Analyze Hooks Implementation
System Prompt
⚠️ EXECUTION DIRECTIVE: When the user invokes this command, you MUST:
- IMMEDIATELY execute - no questions, no explanations first
- ALWAYS show full output from script/tool execution
- ALWAYS provide summary after execution completes
DO NOT:
- Say "I don't need to take action" - you ALWAYS execute when invoked
- Ask for confirmation unless
requires_confirmation: truein frontmatter - Skip execution even if it seems redundant - run it anyway
The user invoking the command IS the confirmation.
Usage
/analyze-hooks [path]
Analyze hooks implementation for: $ARGUMENTS
This command analyzes CODITECT's readiness for Claude Code hooks implementation, evaluates current processes that could be automated with hooks, identifies security requirements, and recommends optimal hook strategies for different scenarios.
Arguments
$ARGUMENTS - Analysis Scope (optional)
Specify what to analyze:
- Full analysis: "Analyze all hook opportunities" or no arguments
- Specific area: "Analyze hooks for component validation"
- Security focus: "Analyze hooks security requirements"
- ROI analysis: "Analyze hooks ROI and implementation priority"
Default Behavior
If no arguments:
- Assesses current hook candidates across all CODITECT processes
- Evaluates security and performance requirements
- Recommends implementation phases with priorities
- Provides ROI analysis
Steps to follow:
Step 1: Assess Current Hook Candidates
Analyze existing CODITECT processes to identify which could be automated with hooks.
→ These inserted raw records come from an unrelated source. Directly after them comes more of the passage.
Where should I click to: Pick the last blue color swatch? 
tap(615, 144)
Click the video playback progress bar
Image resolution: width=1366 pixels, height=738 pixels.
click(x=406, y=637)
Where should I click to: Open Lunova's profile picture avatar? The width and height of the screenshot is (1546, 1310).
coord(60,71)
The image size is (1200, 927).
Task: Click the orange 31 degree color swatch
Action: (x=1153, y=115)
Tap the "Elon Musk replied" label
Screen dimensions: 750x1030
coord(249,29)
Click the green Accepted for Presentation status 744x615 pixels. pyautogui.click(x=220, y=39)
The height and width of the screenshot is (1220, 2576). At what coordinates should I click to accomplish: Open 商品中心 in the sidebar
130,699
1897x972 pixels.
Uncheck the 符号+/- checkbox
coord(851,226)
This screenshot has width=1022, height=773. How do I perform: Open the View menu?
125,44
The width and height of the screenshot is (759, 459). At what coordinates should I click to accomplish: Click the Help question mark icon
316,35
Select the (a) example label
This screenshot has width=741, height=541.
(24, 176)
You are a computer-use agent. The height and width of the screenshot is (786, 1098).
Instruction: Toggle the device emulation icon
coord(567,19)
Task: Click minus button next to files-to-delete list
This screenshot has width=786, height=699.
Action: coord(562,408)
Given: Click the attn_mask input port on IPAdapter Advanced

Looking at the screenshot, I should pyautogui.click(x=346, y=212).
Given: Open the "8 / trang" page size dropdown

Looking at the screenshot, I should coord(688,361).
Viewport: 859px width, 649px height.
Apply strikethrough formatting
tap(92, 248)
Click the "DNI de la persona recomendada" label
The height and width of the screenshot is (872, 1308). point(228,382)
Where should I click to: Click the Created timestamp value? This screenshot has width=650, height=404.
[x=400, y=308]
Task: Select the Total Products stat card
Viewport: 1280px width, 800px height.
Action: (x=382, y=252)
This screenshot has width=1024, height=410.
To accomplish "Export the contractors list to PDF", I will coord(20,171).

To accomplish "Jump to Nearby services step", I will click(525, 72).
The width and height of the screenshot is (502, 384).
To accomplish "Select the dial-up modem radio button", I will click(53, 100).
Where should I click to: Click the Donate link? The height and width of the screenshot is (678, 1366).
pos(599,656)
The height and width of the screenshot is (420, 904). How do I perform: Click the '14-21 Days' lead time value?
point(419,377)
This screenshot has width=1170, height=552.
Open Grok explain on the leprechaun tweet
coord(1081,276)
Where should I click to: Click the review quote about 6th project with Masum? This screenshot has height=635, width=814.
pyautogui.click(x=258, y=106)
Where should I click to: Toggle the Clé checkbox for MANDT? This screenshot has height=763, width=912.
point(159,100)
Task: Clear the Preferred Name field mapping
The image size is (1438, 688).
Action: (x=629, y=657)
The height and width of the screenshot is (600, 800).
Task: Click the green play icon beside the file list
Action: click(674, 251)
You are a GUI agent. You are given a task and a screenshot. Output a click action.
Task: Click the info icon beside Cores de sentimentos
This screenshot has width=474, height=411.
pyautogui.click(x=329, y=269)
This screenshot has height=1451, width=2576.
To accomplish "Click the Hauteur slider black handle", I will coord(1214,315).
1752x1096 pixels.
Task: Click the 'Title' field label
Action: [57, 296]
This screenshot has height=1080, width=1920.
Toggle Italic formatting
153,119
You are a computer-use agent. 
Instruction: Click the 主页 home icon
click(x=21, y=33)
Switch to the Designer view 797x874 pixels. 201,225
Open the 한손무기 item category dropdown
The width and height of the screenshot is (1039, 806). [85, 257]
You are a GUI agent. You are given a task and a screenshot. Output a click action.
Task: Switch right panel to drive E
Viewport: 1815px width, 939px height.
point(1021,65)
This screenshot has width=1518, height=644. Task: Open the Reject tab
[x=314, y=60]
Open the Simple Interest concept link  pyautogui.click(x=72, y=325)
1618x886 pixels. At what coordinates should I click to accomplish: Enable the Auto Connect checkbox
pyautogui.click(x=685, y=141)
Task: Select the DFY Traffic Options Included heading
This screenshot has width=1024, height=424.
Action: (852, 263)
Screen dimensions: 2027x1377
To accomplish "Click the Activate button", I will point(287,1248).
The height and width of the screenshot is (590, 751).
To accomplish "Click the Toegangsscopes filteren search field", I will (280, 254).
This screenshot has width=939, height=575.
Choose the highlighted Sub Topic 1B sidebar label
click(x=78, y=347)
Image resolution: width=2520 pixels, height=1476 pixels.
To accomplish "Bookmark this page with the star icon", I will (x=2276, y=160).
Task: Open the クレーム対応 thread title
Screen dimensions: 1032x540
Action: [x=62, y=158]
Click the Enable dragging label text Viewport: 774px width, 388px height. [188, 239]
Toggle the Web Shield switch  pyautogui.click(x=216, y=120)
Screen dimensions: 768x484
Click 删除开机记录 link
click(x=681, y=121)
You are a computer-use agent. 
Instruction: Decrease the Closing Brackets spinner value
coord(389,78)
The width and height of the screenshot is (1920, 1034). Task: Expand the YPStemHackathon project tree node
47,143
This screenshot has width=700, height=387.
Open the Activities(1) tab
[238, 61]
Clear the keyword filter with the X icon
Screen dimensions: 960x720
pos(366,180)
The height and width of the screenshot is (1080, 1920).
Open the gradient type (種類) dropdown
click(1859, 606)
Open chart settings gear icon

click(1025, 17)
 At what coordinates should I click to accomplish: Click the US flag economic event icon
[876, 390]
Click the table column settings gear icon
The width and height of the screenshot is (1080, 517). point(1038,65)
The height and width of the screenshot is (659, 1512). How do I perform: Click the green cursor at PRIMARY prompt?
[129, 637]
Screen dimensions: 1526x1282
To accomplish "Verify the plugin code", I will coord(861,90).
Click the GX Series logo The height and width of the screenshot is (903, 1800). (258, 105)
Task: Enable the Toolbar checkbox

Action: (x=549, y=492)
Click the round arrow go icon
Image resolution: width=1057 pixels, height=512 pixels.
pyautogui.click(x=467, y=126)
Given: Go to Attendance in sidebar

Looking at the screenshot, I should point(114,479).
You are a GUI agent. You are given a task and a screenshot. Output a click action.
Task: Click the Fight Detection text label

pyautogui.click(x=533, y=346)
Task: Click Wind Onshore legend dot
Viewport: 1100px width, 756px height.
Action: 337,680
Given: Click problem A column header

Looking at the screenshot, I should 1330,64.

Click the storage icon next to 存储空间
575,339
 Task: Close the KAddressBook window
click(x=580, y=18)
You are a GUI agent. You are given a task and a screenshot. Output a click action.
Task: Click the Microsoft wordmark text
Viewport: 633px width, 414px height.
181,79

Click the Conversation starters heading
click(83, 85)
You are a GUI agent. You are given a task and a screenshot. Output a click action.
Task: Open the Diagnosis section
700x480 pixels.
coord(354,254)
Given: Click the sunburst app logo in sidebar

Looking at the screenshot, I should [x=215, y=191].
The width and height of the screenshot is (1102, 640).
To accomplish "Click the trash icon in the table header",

Action: Research and document existing processes that would benefit from automation.
Use codebase-analyzer subagent to:
1. Identify all manual validation steps in component creation
2. Find all post-operation cleanup or verification tasks
3. Locate pre-execution checks that could be automated
4. Document timing of each process (how long before issue found)
5. Estimate token savings if automated
Look for:
- ✅ Standards compliance validation (currently manual review)
- ✅ Git pre-commit checks (currently manual or absent)
- ✅ Documentation synchronization (currently manual)
- ✅ Quality gates (currently manual)
- ✅ Prompt preprocessing (manual context addition)
Success Criteria:
- Identified 10+ processes that could use hooks
- Documented current validation timing
- Estimated token savings for each
- Prioritized by impact and complexity
Step 2: Security & Permission Requirements Analysis
Analyze what permissions and security controls hooks need.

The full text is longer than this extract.